A basic description of medical coding would be to say that it’s a little bit like translation work. A “coder’s job [is] to take something that’s written one way (a doctor’s diagnosis, for example, or a prescription for a certain medication) and translate it as accurately as possible into a numeric or alphanumeric code”1. On the flip side, “medical billing is as simple as it sounds: medical billers take the information from the medical coder and make a bill for the insurance company, called a claim”1. This educational and career path has many benefits, one of them being that it allows for a career in healthcare without having to work with patients if that’s a variable that’s important to you. In other words, if you’re the kind of person who would love to help people without working directly with them, this might just be the right choice for you! The program can take as little as six months to complete before you begin work, an important and convenient factor when deciding what educational path to pursue. But there are other benefits as well.  

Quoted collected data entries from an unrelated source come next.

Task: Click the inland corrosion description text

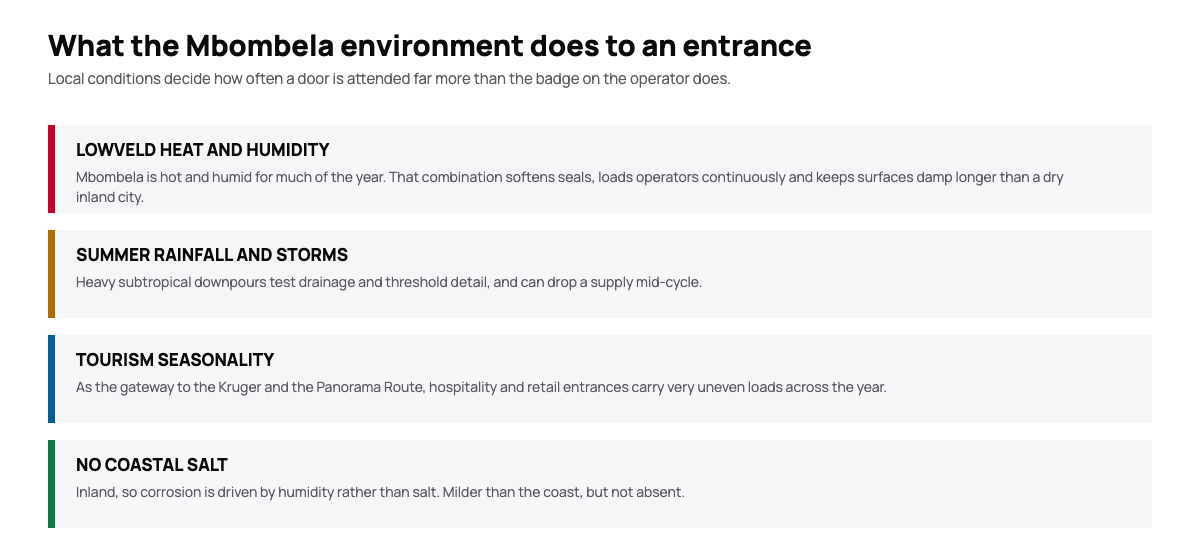Action: tap(380, 492)
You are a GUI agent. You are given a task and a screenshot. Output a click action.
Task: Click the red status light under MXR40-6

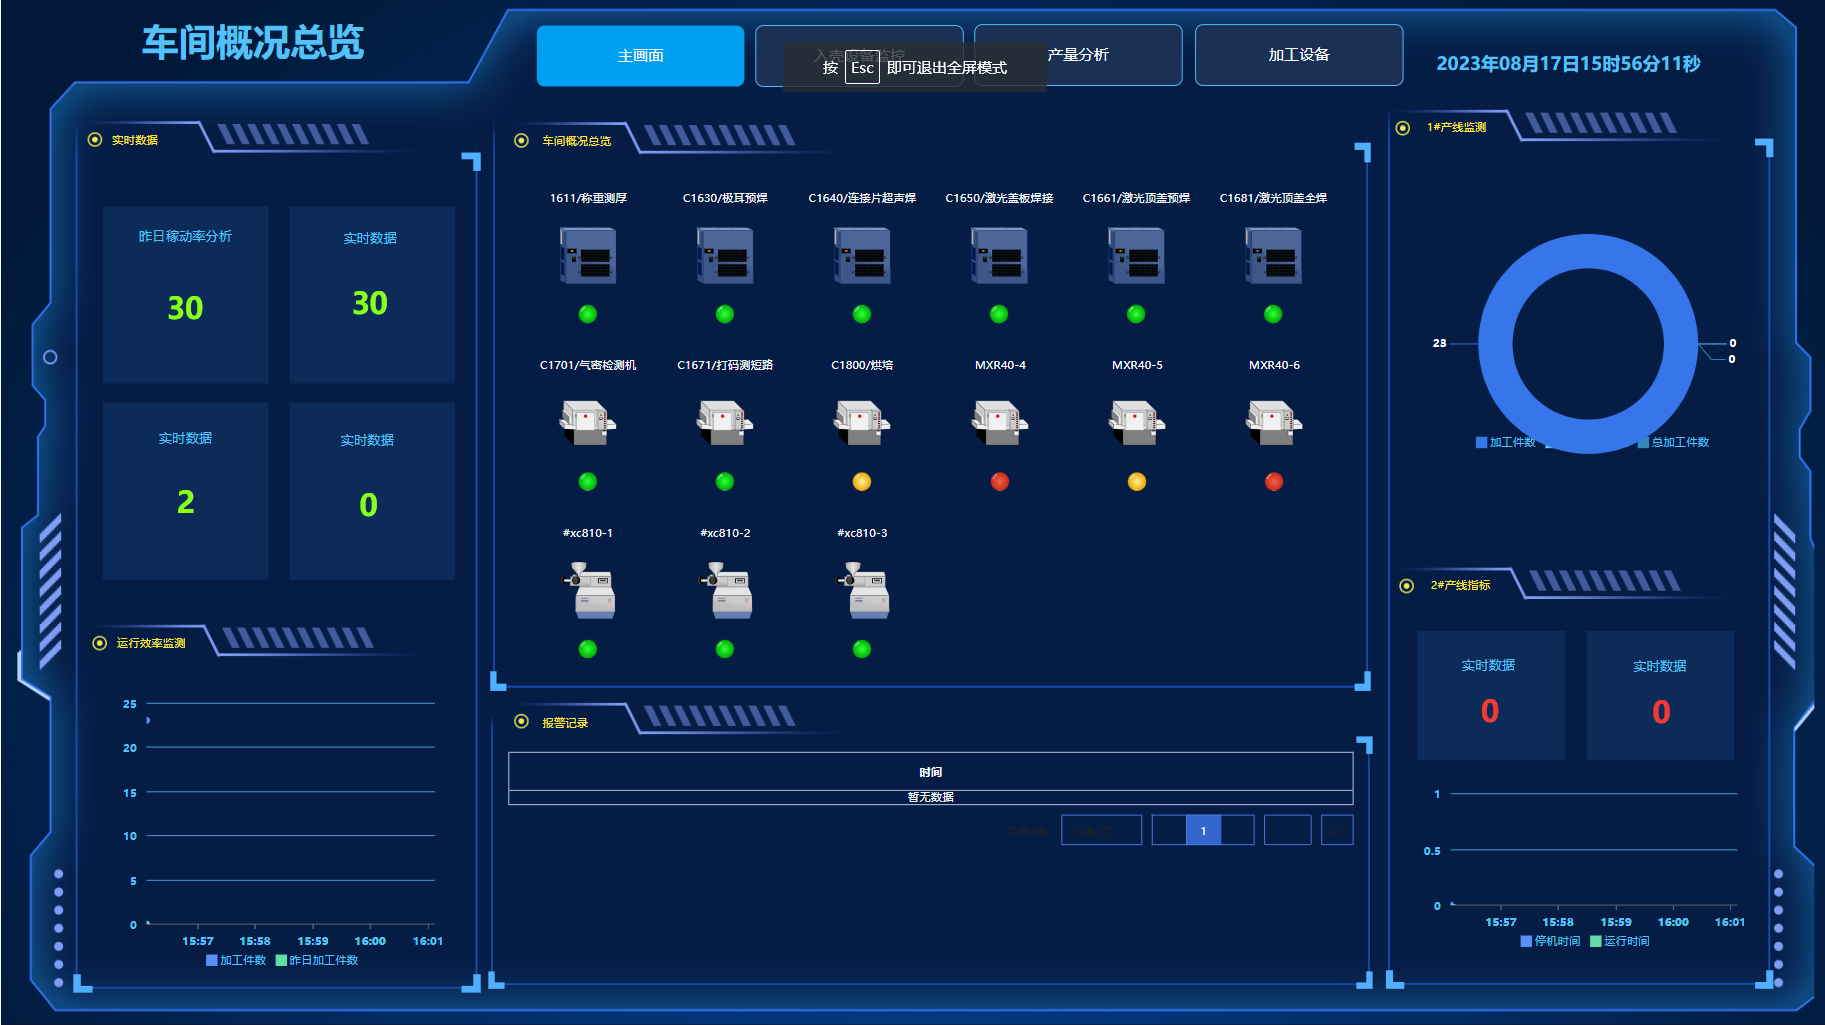coord(1274,482)
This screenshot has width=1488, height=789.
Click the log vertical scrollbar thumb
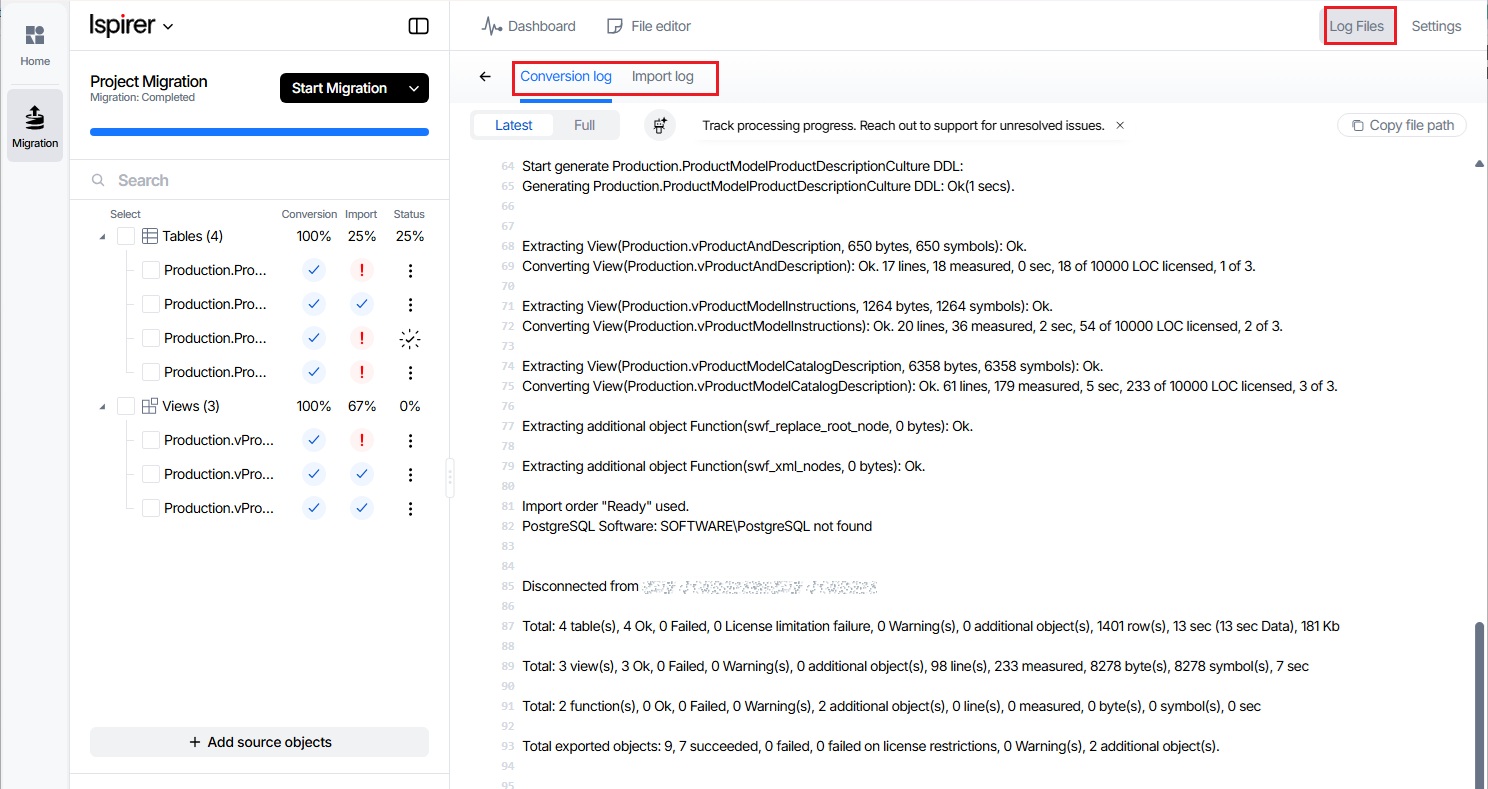coord(1479,700)
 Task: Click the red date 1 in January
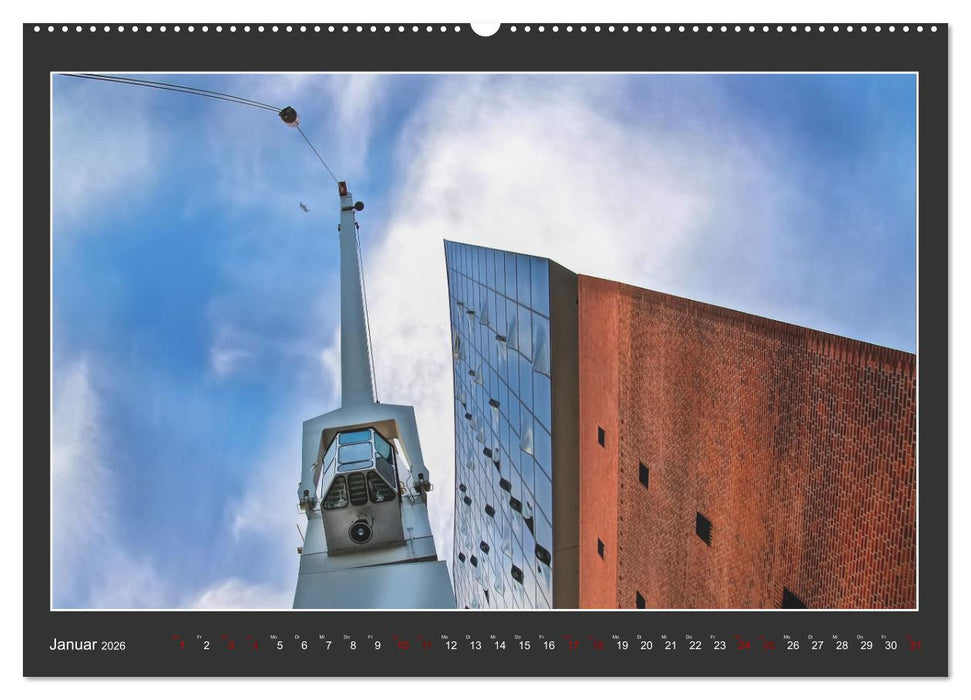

Benefits of a Degree and Career in Medical Coding and Billing. 

1. Great Job Outlook 

The U.S. Bureau of Labor Statistics cited $44,000 as the median salary for medical records and health information technicians. The yearly earnings for workers in this field was projected for growth since 2018, with other sources citing even higher wages depending on state2.  This slow but steady increase in wages means increased salary security for those looking to begin their careers, with most medical coders and billers working full-time hours across multiple healthcare facilities3.

2. Excellent Job Flexibility

As mentioned above, those who complete their training to become a medical coder or biller have plenty of work environments to choose from. You can apply to work in a hospital, nursing home, at a doctor’s office, or even work from home. To this latter point, given that the work is technical, expect to learn and train across multiple different softwares, but enjoy the fact that with a stable internet connection and a laptop, you can work from anywhere, anytime!

3. There’s Plenty of Room for Upward Mobility

One of the most important factors when considering a career are future opportunities for professional growth and development. No one likes the feeling of being stuck without a chance of improving themselves or their position. In fact, this can bring a lot of frustration into your everyday life, which can make completing your day-to-day tasks on a job feel like a drag while offering you little satisfaction. While it’s always good to remain open to opportunities elsewhere, it’s as valid a choice to desire to grow within the company you’re currently employed with. Luckily, “getting certified and working as a medical billing expert puts you right in the middle of the entire medical administration field. You’ll be able to build your skillset and potentially move up the ladder to becoming a healthcare administrator one day”4


How to Get a Degree in Medical Billing and Coding? 

The best way to get a degree in medical billing and coding is to study online. This will save you both time and money while offering you plenty of flexibility in your schedule. Numerous online courses and programs exist, so when choosing a program, your main task is to ensure that it’s accredited by the Commission on Accreditation of Health Information Management. One of the big added benefits to studies in this field are the scholarships available to you. Websites like The Best Colleges5 have a great list of programs as well as funding opportunities available to potential students, so it’s definitely worth a visit. 


This article has outlined the basics that you need to know about medical coding and billing programs as well as career paths. Hopefully it’s a positive first step in your goal to achieving a satisfying career you’ll love.

[1] Medical Billing & Coding Certification. “What Is Medical Billing and Coding?” Medical Billing & Coding Certification, 2020.
[2] All Allied Health School. “How Much Money Does a Medical Biller & Coder Make?” All Allied Health School, 2020.
[3] Bureau of Labor Statistics, U.S. Department of Labor. “Occupational Outlook Handbook: Medical Records and Health Information Technicians, ” U.S. Bureau of Labor Statistics, September 4, 2019.
[4] American Institute of Medical Sciences & Education. “16 Great Reasons to Start a Medical Billing and Coding Career.” American Institute of Medical Sciences & Education, November 2, 2019.
[5] The Best Colleges. “Top Online Medical Billing & Coding Programs for 2019.” The Best Colleges, 2020.